Problem details
Repeat every line of the items from the line holding "Click the dollars label in part C" through the line holding "pos(492,336)", inclusive, with the requests included, and return only those lines. Scale each number in the answers, meaning the coordinates and any sizes stated there, by 2.35, and round to whole numbers with halves going up.

Dataset records
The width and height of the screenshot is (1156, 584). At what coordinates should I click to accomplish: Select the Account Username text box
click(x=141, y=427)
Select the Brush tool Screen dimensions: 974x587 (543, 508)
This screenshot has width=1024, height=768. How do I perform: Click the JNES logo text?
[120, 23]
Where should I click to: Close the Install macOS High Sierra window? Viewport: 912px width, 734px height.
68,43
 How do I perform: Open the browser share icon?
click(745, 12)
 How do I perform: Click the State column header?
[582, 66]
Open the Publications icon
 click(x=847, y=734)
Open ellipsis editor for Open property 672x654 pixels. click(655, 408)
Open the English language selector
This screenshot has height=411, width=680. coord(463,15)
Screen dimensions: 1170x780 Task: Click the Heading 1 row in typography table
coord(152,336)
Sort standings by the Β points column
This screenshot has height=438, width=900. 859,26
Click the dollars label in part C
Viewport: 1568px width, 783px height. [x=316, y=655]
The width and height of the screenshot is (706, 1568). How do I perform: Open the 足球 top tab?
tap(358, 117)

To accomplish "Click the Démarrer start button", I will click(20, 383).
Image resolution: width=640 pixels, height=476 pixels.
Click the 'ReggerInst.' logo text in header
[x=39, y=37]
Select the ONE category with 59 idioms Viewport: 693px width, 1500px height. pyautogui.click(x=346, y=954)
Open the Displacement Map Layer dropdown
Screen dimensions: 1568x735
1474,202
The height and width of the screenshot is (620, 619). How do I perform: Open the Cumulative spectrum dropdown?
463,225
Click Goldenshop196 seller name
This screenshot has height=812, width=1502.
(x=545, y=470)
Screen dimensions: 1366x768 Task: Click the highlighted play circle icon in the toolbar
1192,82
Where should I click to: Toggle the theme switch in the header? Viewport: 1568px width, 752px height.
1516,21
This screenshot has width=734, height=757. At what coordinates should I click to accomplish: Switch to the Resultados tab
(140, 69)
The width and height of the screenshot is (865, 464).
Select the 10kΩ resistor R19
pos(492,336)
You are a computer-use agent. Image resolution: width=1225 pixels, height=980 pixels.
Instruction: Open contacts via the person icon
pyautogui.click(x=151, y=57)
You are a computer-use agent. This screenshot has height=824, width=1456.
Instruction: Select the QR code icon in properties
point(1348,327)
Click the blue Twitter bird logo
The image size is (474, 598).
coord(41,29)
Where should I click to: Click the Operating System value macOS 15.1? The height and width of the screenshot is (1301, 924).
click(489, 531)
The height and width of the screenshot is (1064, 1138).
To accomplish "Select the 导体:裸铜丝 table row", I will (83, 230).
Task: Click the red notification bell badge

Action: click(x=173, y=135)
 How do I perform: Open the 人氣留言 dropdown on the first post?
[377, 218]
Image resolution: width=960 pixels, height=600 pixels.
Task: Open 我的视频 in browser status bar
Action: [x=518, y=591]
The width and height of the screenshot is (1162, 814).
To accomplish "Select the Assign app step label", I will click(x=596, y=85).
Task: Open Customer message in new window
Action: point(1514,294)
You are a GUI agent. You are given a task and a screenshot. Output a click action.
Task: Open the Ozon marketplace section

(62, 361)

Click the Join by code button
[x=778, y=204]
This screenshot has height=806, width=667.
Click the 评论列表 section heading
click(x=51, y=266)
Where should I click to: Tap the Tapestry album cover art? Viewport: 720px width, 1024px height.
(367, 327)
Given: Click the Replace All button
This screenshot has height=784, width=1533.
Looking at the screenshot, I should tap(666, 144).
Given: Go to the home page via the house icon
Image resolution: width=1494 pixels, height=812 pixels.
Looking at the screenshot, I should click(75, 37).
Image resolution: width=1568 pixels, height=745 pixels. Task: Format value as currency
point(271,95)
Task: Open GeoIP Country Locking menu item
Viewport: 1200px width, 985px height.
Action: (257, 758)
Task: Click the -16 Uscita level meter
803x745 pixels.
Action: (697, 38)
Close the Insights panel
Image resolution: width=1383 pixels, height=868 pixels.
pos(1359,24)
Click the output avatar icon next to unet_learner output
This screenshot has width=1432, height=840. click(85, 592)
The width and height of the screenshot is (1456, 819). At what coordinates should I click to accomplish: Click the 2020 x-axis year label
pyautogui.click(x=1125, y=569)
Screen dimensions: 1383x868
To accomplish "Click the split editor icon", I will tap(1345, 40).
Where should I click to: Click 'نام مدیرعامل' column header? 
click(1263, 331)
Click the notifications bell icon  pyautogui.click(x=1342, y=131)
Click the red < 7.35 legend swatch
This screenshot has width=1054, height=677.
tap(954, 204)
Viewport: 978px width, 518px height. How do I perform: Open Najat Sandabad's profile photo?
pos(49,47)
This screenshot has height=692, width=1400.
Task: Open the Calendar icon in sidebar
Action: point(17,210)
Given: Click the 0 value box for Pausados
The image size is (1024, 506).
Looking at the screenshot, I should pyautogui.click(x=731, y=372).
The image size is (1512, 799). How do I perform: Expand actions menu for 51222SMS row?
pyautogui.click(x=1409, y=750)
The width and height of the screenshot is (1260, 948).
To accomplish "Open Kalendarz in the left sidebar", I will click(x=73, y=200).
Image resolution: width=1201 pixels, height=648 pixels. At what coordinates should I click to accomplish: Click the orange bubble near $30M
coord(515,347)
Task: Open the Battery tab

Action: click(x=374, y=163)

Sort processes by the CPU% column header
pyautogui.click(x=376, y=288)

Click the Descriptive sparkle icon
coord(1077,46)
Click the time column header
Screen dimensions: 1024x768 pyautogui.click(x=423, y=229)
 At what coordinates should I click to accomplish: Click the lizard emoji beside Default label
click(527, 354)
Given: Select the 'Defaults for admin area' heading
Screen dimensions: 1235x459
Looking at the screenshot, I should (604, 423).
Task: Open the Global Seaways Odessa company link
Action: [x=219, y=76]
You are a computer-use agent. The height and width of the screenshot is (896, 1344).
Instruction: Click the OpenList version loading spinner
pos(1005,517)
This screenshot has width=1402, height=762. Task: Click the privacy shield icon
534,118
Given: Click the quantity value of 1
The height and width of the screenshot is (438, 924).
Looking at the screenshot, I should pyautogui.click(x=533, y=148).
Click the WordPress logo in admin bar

Output of the task
Click the dollars label in part C
Viewport: 3685px width, 1840px height. [x=743, y=1539]
The width and height of the screenshot is (706, 1568). How do I perform: Open the 足球 top tab?
tap(841, 275)

To accomplish "Click the Démarrer start button", I will click(47, 900).
Image resolution: width=640 pixels, height=476 pixels.
Click the 'ReggerInst.' logo text in header
[x=92, y=87]
Select the ONE category with 59 idioms Viewport: 693px width, 1500px height. pyautogui.click(x=813, y=2242)
Open the Displacement Map Layer dropdown
Screen dimensions: 1568x735
3464,475
The height and width of the screenshot is (620, 619). How do I perform: Open the Cumulative spectrum dropdown?
1088,529
Click Goldenshop196 seller name
This screenshot has height=812, width=1502.
(x=1281, y=1105)
Screen dimensions: 1366x768 Task: Click the highlighted play circle icon in the toolbar
2801,193
Where should I click to: Toggle the theme switch in the header? Viewport: 1568px width, 752px height.
3563,49
This screenshot has width=734, height=757. At what coordinates should I click to accomplish: Switch to the Resultados tab
(329, 162)
The width and height of the screenshot is (865, 464).
Select the 10kΩ resistor R19
pos(1156,790)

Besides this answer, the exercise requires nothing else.